Actually, its a fraternal thing.

The ADA also exempts certain fraternal organizations; like the Boy Scouts, VFW and Masons.  The reasoning is that in fraternal organizations - be they religious or not - the membership will take care of their own.

(Given the way most churches are on Sunday mornings though its a wonder anyone ever got that idea.)

Anyway, I agree with the comments.  For a place of worship - no ADA; yes AHJ.  If a day care is provided or the place is used as a poling place, then access is required - or barrier removal since its an existing facility.


----------



## brudgers (Mar 4, 2011)

Darren Emery said:
			
		

> A polling place wouldn't be required to be accessible???
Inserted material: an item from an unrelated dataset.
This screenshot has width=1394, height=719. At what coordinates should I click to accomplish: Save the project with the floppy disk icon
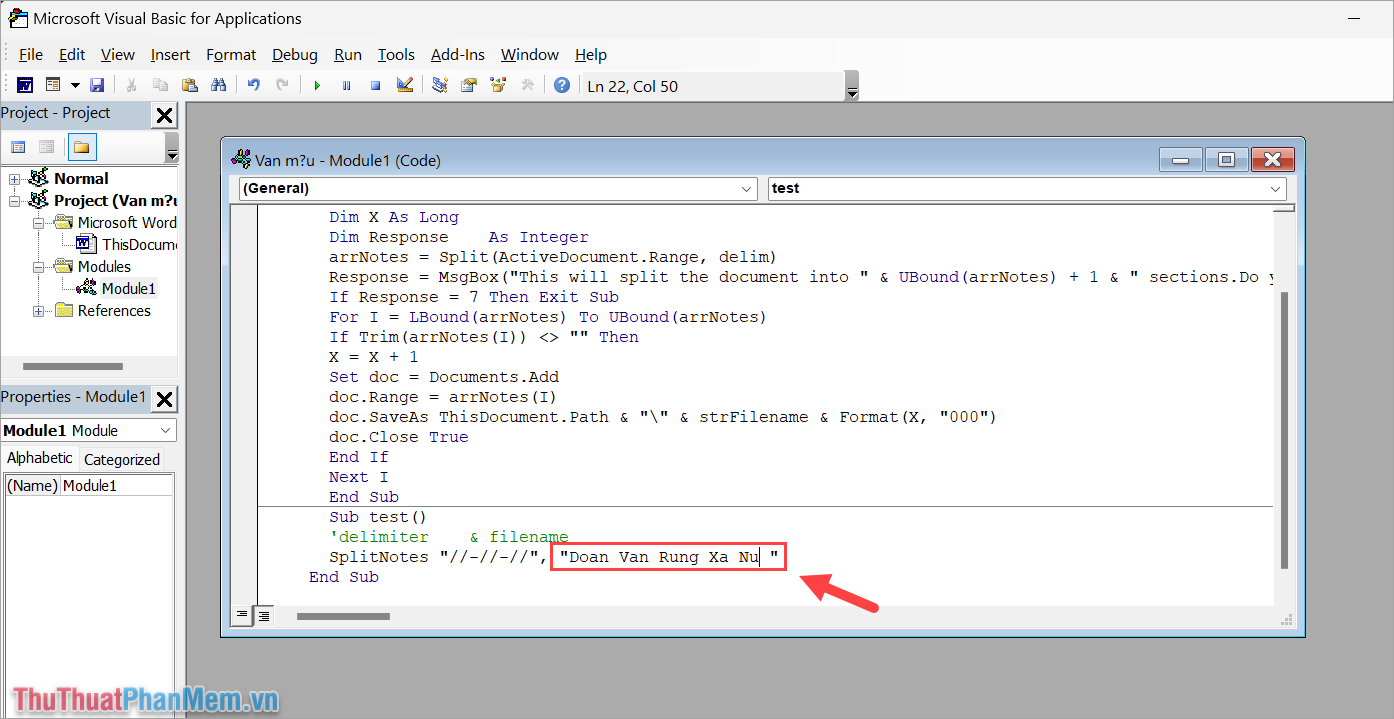pos(97,86)
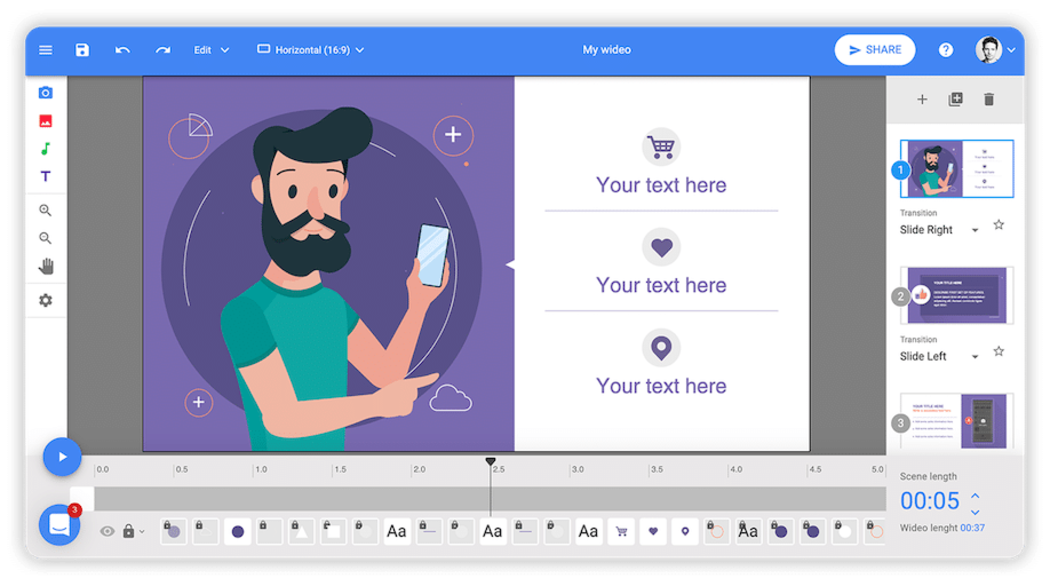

A polling place would probably be required to be accessible, but the responsibility for accessibility is with the government entity responsible for running the election not the place of worship serving as polling place.  In other words, if the polling place is inaccessible the government could be sued and for many facilities the owner of the facility could be sued as well. But when the polling place is a house of worship, it is hard to see how they would fall under any portion of ADA.  Of course, having a polling place at a house of worship is problematic enough from a first amendment standpoint.


----------



## Examiner (Mar 4, 2011)

The handrail extensions at the top and bottom runs of stairs and ramps must extend in the direction of travel.  You cannot return them at the bottom riser or toe of the ramp.  I am not addressing the turn at a intermediate landing but the last top and last bottom of the run.  I could look up and quote the section if asked.

I also thought that the Churches were not exempt from the Building Code.  Are we stating here that the courts have bascially stated the AHJ has no jurisdiction on churches regarding accessibility?


----------



## incognito (Mar 4, 2011)

Examiner, Churches are not exempt from the building code, they are exempt from ADA regs unless of course they open their doors to events that are not church related.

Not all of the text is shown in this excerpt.